EXERCISE >>
Revise the part of the material that opens with the line containing "Task: Open 解析日志 sidebar item" and closes with the line containing "Export the design", changing "magnifier" to "magnifying glass" and leaving everything else as it is.

Item-finding records >>
§
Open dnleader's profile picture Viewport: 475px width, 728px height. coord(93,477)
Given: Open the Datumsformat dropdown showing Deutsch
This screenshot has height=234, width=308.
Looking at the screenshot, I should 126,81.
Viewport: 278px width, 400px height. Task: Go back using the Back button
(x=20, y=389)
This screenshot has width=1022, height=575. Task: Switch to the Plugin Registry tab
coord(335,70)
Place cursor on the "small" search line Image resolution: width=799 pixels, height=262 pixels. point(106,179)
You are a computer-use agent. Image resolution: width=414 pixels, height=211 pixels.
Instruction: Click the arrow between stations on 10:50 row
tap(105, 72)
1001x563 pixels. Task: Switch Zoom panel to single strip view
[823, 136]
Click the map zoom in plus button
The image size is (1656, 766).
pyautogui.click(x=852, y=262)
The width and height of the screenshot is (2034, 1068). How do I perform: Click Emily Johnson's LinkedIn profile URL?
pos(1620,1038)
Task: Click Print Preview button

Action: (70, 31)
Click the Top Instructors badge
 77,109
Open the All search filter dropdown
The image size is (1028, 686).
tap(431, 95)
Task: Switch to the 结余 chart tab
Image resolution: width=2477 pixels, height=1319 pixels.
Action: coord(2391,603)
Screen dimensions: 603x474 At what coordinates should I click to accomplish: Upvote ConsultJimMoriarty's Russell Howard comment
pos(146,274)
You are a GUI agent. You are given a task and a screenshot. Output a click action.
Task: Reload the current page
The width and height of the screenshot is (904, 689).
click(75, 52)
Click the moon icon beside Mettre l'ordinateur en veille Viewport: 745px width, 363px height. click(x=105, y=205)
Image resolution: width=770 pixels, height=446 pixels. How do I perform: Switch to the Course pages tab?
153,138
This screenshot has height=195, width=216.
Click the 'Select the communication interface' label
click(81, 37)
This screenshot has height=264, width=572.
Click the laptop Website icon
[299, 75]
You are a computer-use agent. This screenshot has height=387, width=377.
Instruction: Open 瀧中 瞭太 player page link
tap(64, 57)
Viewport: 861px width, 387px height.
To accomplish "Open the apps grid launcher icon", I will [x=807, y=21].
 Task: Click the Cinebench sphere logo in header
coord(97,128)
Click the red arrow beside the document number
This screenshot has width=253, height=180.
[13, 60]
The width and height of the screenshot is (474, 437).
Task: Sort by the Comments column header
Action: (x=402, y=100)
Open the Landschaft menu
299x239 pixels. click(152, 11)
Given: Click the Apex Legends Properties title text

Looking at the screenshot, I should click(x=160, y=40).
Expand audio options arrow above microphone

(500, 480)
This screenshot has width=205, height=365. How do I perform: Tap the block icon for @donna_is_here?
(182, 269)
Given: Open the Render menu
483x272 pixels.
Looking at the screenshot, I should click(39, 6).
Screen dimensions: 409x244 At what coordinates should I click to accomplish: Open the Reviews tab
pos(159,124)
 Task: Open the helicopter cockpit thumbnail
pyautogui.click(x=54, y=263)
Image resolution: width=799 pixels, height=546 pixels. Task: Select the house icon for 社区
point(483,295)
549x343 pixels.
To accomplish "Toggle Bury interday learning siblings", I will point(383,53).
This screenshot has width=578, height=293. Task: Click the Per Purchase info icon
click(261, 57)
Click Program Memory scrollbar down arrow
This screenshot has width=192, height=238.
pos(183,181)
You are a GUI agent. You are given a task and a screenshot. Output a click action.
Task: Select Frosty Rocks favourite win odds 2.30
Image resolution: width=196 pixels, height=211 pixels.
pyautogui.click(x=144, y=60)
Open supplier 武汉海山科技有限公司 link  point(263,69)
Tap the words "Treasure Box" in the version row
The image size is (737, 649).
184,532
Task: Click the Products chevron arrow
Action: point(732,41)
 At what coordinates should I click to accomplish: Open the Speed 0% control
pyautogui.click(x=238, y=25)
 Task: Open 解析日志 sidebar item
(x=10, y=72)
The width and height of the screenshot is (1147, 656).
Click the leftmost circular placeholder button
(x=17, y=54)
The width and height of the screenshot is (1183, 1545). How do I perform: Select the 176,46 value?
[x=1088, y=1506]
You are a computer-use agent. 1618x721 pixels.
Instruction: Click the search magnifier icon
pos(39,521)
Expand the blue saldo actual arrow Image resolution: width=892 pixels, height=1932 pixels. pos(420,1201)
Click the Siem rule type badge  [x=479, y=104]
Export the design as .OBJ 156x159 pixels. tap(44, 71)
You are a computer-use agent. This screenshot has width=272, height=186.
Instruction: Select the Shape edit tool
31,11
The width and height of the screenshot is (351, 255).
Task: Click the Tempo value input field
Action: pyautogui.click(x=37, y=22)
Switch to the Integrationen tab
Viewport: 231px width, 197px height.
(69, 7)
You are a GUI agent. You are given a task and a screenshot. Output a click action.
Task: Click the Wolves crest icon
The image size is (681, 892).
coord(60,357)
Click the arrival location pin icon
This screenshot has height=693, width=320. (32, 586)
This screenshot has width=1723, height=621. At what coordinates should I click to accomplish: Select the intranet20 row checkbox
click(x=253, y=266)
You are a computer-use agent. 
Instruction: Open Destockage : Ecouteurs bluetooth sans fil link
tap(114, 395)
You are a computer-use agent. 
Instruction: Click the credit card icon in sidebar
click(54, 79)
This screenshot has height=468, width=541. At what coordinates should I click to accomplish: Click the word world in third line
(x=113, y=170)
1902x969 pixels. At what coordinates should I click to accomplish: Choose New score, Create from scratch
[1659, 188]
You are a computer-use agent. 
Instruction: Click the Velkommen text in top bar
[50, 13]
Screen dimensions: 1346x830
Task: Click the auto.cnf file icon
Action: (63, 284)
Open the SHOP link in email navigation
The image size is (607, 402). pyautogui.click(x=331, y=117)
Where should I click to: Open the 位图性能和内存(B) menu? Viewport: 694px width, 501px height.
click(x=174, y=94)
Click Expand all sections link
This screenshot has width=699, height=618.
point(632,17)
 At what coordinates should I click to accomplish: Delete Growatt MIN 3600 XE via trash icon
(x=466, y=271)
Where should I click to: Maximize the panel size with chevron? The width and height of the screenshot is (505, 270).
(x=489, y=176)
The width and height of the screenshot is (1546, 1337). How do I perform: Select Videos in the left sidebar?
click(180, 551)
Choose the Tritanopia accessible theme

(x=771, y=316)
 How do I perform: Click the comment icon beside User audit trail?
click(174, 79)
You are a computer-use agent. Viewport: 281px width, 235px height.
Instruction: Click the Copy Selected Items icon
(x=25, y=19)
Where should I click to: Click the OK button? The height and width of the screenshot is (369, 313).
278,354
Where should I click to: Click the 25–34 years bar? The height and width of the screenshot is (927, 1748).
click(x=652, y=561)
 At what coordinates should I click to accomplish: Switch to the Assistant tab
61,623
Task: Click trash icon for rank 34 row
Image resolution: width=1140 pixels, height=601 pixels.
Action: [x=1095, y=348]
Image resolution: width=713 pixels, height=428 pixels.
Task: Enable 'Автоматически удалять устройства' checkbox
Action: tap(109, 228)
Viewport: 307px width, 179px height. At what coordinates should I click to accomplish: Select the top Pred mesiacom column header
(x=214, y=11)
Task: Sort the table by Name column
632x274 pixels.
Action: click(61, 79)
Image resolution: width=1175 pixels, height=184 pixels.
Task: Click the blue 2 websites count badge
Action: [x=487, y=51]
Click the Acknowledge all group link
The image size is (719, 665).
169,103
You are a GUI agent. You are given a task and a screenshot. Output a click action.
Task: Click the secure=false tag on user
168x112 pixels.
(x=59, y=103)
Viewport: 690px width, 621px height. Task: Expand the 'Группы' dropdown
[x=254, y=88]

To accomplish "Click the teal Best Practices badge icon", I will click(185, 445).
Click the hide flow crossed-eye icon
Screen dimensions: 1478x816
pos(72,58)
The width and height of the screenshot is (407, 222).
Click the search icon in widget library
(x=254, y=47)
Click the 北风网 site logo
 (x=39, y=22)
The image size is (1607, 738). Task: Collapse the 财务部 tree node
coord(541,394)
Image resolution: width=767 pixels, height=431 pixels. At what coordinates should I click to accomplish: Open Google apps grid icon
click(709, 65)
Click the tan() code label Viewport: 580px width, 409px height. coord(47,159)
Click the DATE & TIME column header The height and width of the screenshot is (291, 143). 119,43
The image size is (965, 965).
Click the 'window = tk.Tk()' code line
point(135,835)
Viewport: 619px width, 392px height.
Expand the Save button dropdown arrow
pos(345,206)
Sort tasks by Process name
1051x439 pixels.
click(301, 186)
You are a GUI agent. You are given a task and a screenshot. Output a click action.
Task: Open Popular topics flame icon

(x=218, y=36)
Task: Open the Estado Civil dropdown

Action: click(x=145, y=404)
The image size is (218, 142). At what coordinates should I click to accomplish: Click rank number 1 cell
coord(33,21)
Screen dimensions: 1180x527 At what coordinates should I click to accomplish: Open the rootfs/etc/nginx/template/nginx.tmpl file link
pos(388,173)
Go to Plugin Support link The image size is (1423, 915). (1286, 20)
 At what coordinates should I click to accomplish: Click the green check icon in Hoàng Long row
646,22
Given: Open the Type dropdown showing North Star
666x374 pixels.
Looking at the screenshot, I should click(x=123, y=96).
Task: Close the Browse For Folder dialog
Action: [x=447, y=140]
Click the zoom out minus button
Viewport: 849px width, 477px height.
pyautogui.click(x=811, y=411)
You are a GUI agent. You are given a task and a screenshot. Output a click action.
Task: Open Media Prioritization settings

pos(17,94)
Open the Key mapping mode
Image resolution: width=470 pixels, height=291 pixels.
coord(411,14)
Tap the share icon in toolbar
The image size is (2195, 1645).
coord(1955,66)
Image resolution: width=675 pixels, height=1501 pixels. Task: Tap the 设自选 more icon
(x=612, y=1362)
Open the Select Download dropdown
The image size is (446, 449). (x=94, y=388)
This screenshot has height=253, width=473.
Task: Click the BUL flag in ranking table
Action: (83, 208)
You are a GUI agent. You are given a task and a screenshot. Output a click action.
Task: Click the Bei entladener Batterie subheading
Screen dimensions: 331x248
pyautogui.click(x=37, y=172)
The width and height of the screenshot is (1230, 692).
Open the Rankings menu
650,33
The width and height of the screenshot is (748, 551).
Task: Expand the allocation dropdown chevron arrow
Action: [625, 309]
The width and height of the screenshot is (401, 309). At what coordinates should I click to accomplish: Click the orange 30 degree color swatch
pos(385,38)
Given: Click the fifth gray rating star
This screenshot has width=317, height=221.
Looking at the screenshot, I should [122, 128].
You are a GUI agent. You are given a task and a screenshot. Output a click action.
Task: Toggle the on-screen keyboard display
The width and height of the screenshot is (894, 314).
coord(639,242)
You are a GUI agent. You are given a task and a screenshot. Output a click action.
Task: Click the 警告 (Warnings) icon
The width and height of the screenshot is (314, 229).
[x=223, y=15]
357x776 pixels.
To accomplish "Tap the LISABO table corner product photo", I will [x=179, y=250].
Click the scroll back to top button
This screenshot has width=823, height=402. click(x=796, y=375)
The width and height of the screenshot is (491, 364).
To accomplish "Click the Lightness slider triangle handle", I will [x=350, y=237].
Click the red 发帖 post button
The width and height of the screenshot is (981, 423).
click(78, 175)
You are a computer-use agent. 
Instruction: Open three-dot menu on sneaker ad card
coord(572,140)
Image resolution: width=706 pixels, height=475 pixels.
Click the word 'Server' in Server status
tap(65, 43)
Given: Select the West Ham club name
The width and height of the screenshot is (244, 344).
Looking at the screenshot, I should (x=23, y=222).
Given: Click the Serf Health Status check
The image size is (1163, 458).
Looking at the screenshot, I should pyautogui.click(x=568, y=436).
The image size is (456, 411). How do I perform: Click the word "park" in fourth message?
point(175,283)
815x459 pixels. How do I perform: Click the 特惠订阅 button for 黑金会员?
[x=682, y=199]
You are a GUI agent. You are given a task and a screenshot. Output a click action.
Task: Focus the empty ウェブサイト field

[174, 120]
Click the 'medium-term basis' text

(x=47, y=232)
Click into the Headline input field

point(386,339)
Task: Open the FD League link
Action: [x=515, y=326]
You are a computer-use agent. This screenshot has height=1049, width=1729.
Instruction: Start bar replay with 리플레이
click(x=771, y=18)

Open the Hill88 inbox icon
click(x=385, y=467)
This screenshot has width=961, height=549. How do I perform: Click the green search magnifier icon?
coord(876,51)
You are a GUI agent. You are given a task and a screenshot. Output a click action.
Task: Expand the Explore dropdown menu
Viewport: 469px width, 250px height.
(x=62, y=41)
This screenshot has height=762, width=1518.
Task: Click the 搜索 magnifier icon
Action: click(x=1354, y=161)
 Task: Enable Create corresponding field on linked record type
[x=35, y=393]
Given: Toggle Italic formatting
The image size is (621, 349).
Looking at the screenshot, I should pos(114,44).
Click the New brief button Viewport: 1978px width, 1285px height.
§
EXPECTED ANSWER >>
 Task: Open 解析日志 sidebar item
(x=10, y=72)
The width and height of the screenshot is (1147, 656).
Click the leftmost circular placeholder button
(x=17, y=54)
The width and height of the screenshot is (1183, 1545). How do I perform: Select the 176,46 value?
[x=1088, y=1506]
You are a computer-use agent. 1618x721 pixels.
Instruction: Click the search magnifying glass icon
pos(39,521)
Expand the blue saldo actual arrow Image resolution: width=892 pixels, height=1932 pixels. pos(420,1201)
Click the Siem rule type badge  [x=479, y=104]
Export the design as .OBJ 156x159 pixels. tap(44, 71)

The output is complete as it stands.